- Work request -
Pictures are to be left out, and only the lines below starting at the one with "This screenshot has width=577, height=1063." and ending at the one with "Task: Click the row 2 header" are to be reproduced, each exactly, both ends included.

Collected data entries
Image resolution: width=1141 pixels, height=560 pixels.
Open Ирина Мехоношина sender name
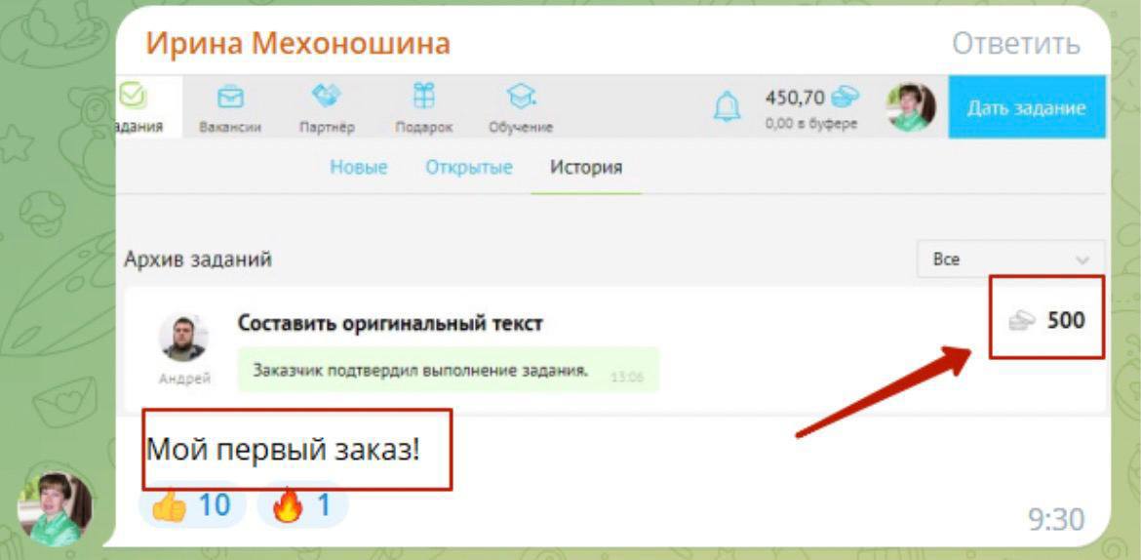coord(297,44)
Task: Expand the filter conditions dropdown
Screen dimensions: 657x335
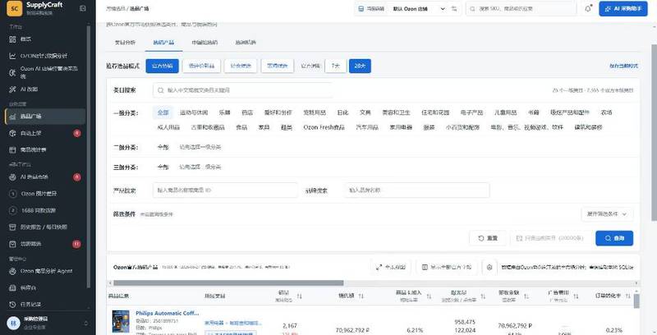Action: point(607,214)
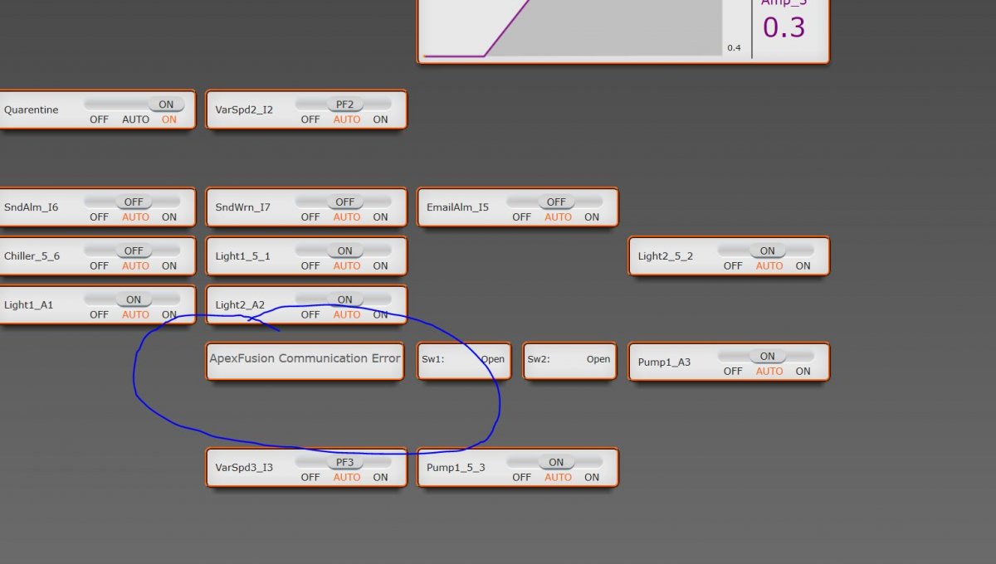Set EmailAlm_I5 to AUTO
This screenshot has width=996, height=564.
pos(558,217)
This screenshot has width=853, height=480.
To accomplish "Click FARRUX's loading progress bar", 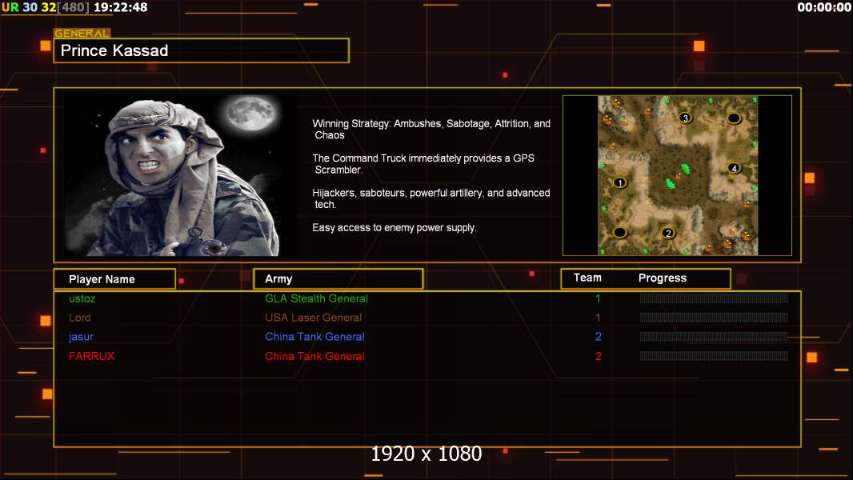I will 714,356.
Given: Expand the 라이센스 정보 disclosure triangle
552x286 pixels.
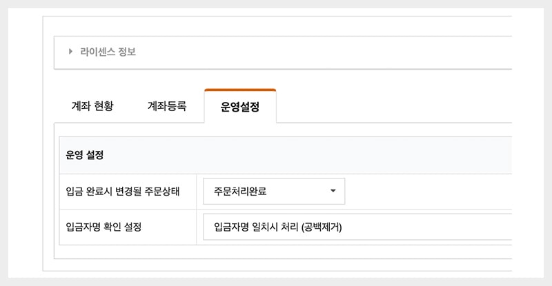Looking at the screenshot, I should pyautogui.click(x=71, y=52).
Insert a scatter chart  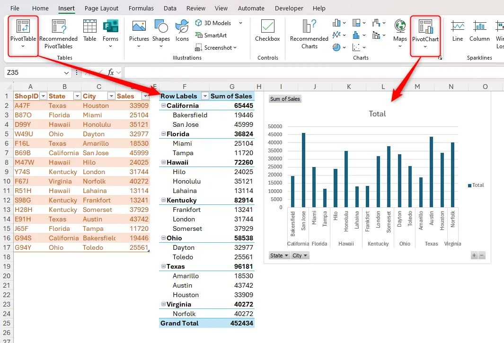coord(356,47)
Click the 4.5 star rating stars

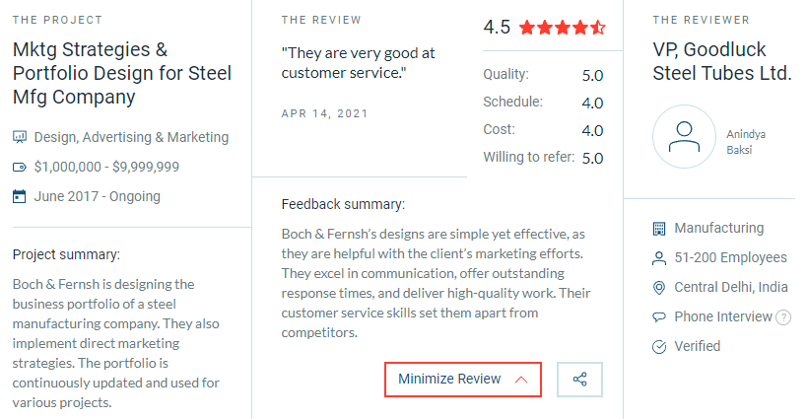[x=563, y=27]
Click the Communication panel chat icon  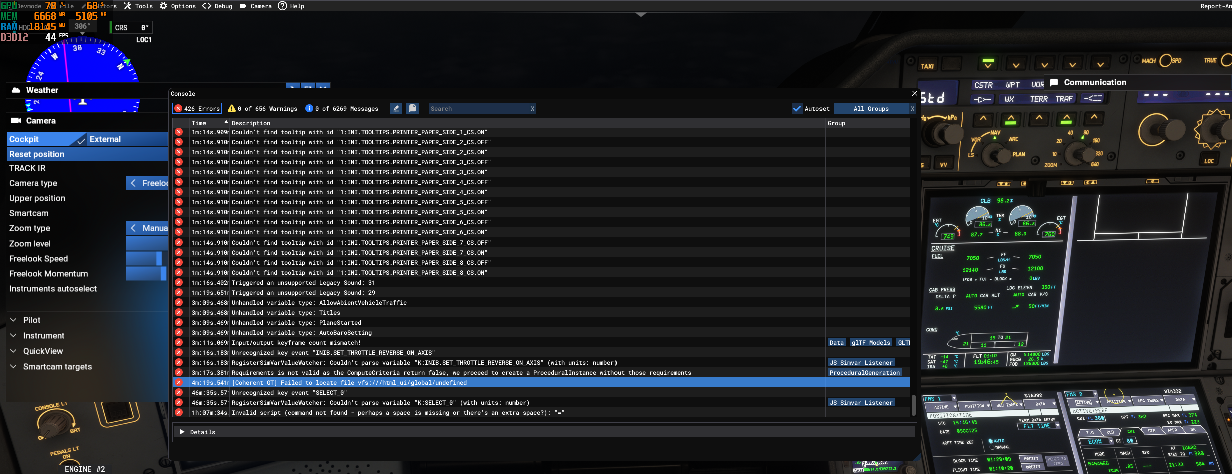1054,82
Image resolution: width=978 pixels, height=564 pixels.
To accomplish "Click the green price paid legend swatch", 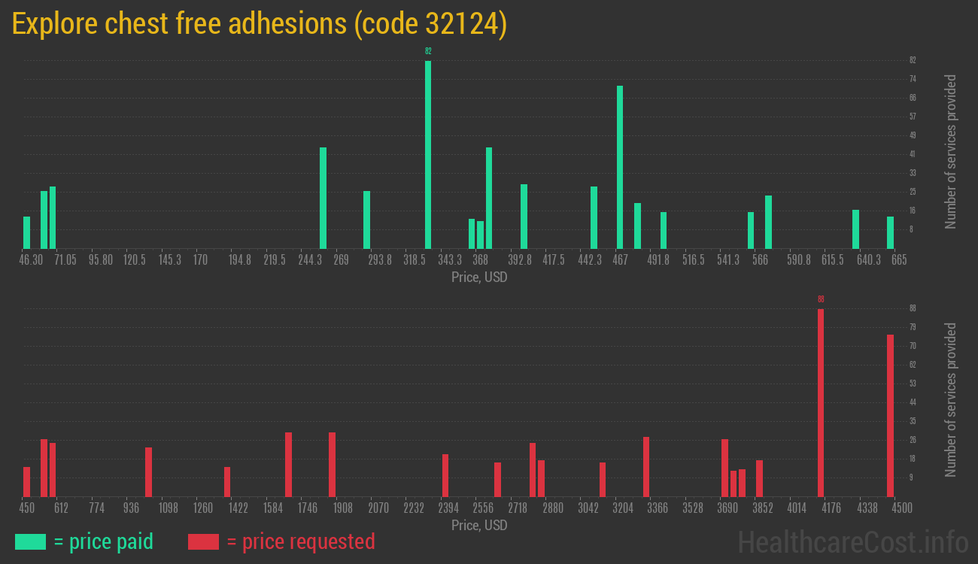I will pos(30,541).
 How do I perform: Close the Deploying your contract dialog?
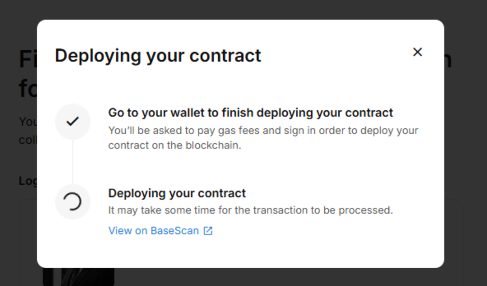tap(417, 52)
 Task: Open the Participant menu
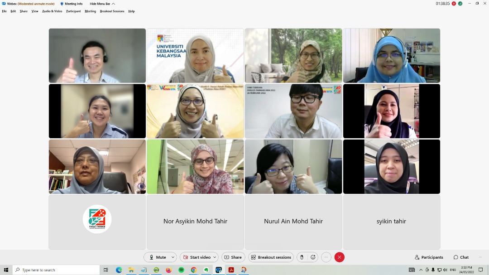pyautogui.click(x=73, y=11)
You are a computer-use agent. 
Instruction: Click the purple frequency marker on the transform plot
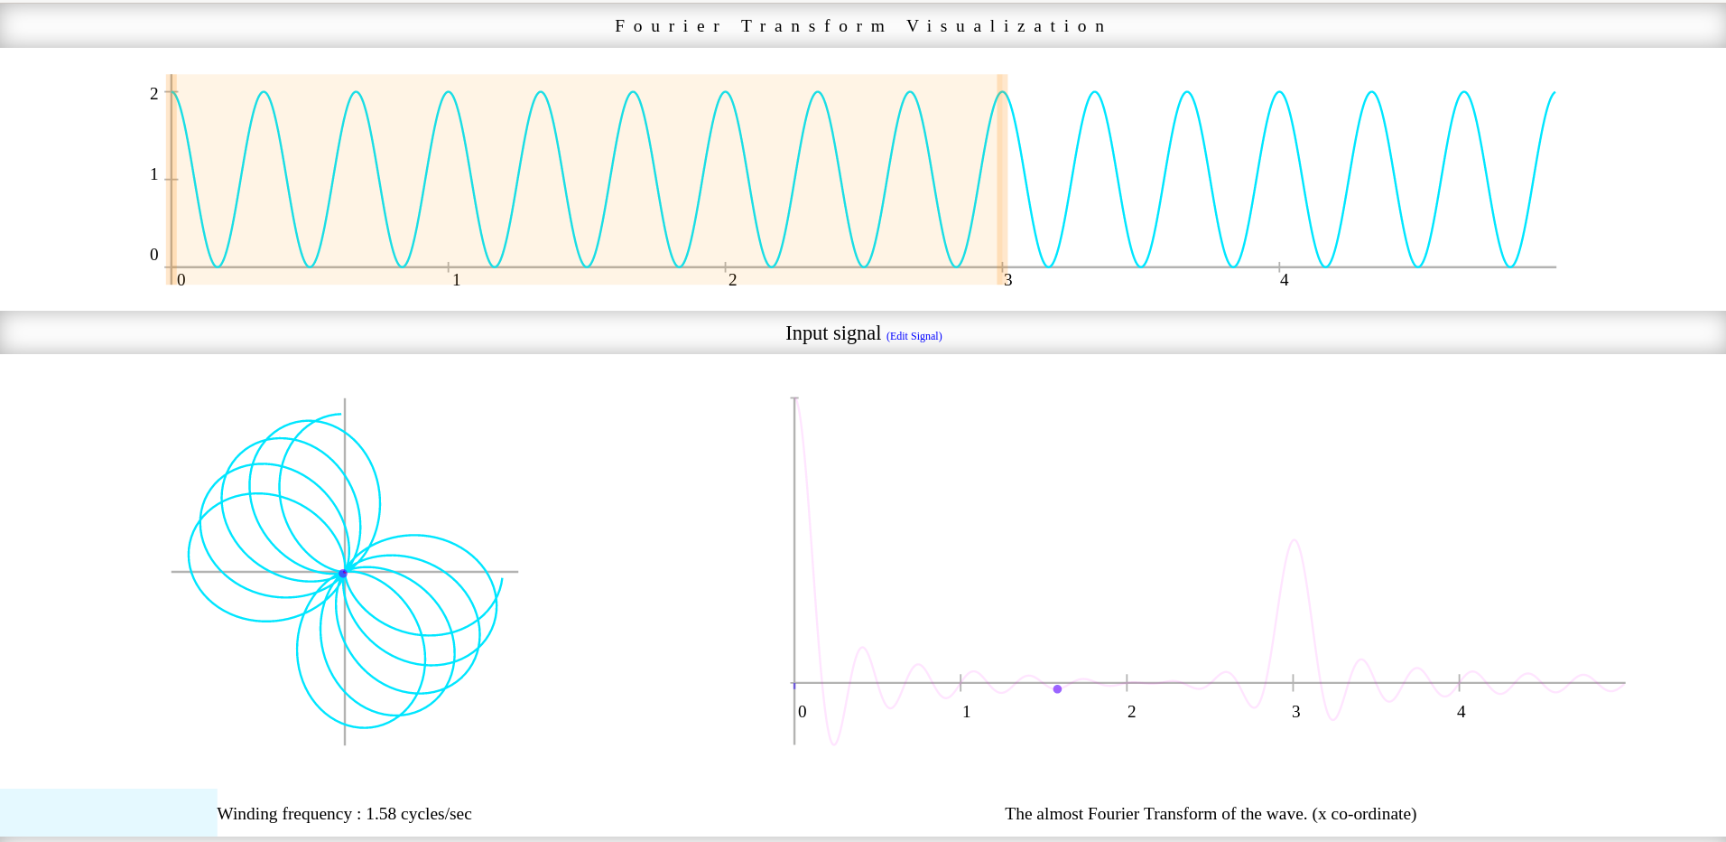point(1057,689)
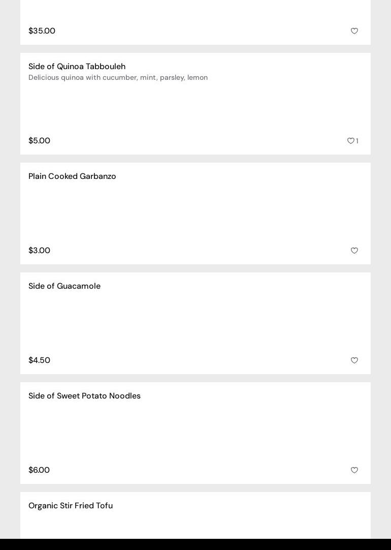Screen dimensions: 391x550
Task: Select Plain Cooked Garbanzo title
Action: (x=72, y=176)
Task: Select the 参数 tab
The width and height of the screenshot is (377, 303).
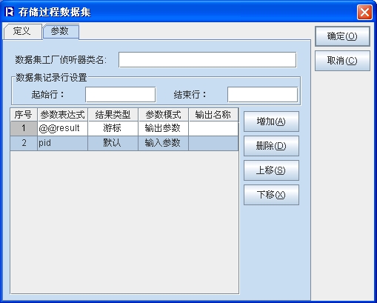Action: coord(61,31)
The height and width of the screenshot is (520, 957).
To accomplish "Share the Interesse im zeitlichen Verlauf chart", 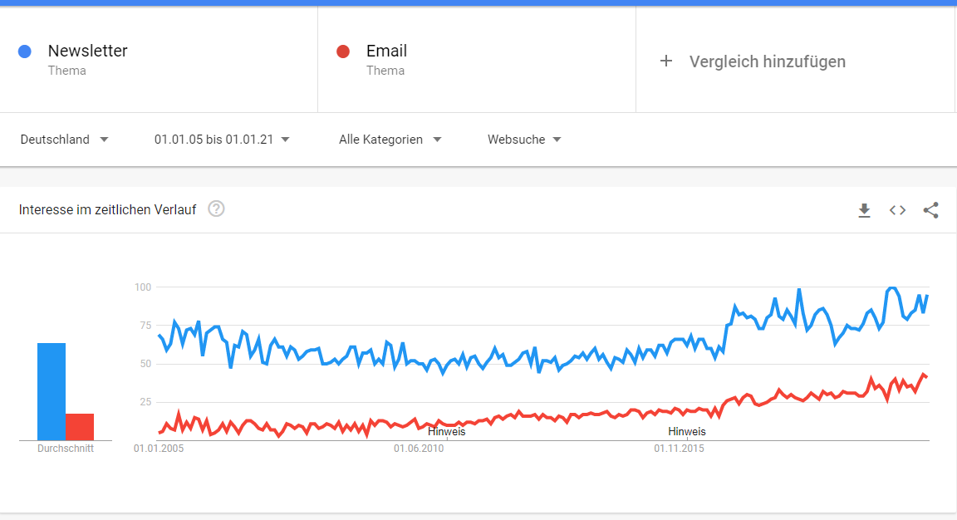I will pos(930,210).
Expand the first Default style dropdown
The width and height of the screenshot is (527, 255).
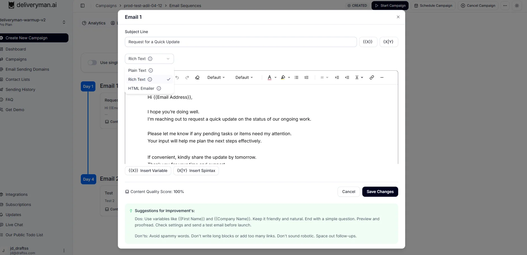pos(216,77)
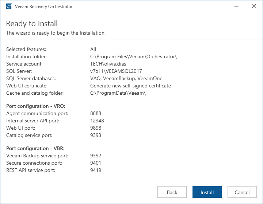The image size is (263, 204).
Task: Click the SQL Server instance name v7o11\VEEAMSQL2017
Action: click(x=116, y=71)
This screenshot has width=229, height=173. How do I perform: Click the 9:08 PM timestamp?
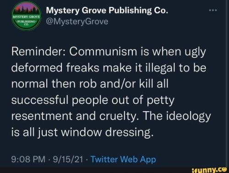28,160
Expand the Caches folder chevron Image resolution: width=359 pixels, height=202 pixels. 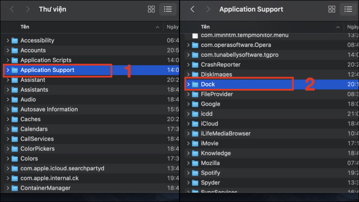[x=8, y=119]
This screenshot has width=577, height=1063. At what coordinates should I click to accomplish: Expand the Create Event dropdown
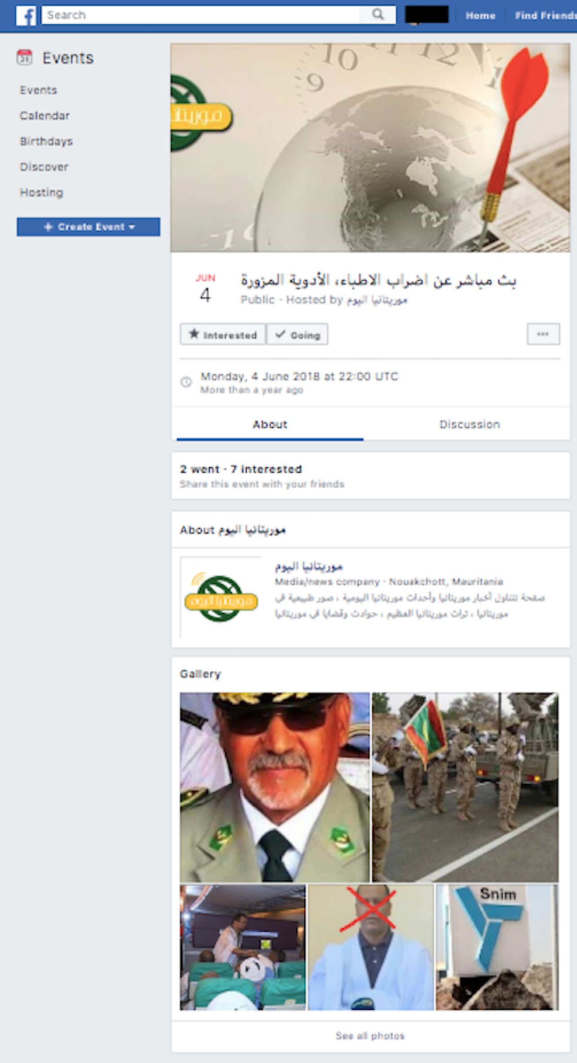click(x=88, y=227)
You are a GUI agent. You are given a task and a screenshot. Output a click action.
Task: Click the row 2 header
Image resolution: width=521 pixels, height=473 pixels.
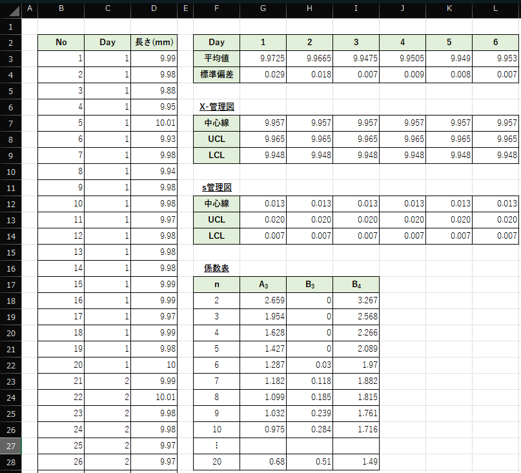coord(11,43)
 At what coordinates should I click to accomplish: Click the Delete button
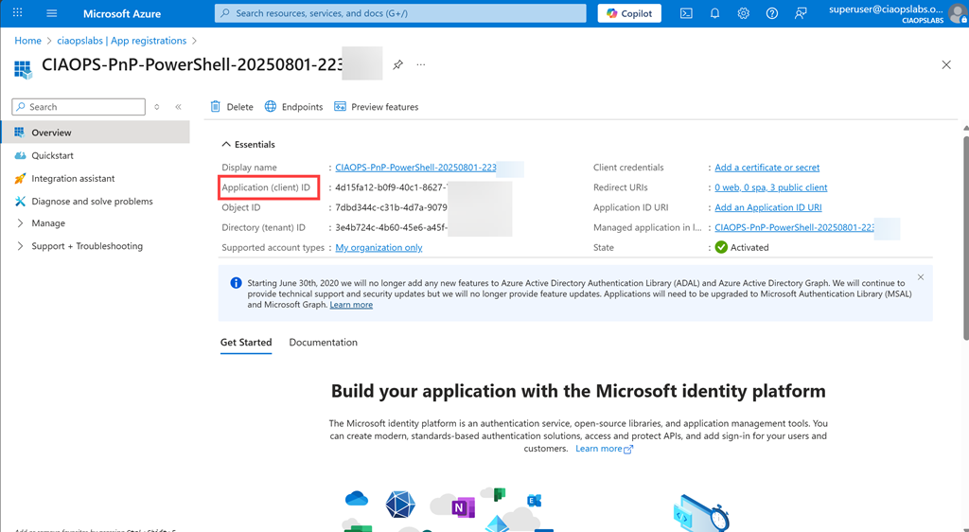click(232, 107)
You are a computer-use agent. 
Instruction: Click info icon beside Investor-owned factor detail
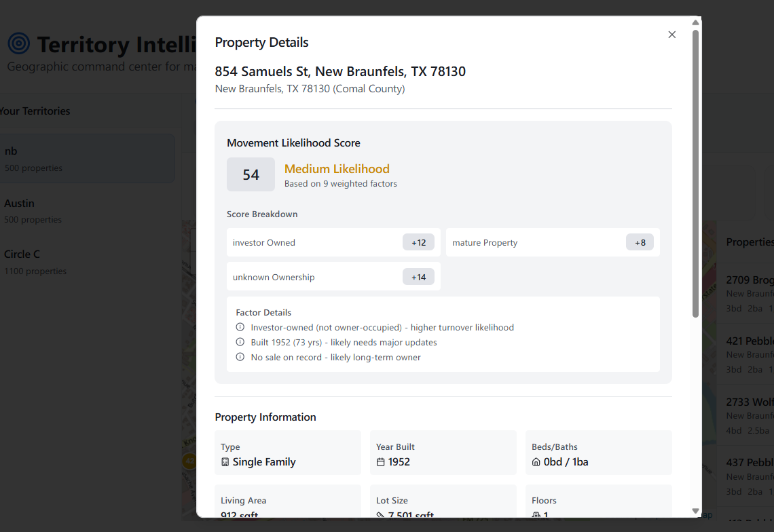click(240, 328)
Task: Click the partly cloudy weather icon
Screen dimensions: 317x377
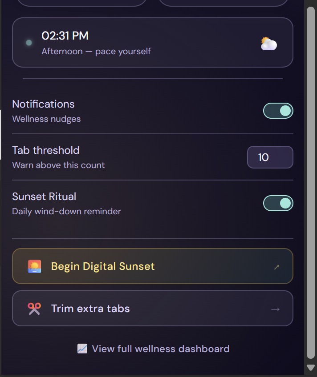Action: pyautogui.click(x=269, y=44)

- Solution for this task -
This screenshot has width=577, height=1063. At what coordinates should I click to accomplish: Expand the Create Event dropdown
click(x=88, y=227)
You are a GUI agent. You are given a task and a screenshot. Output a click action.
Task: Click the row 2 header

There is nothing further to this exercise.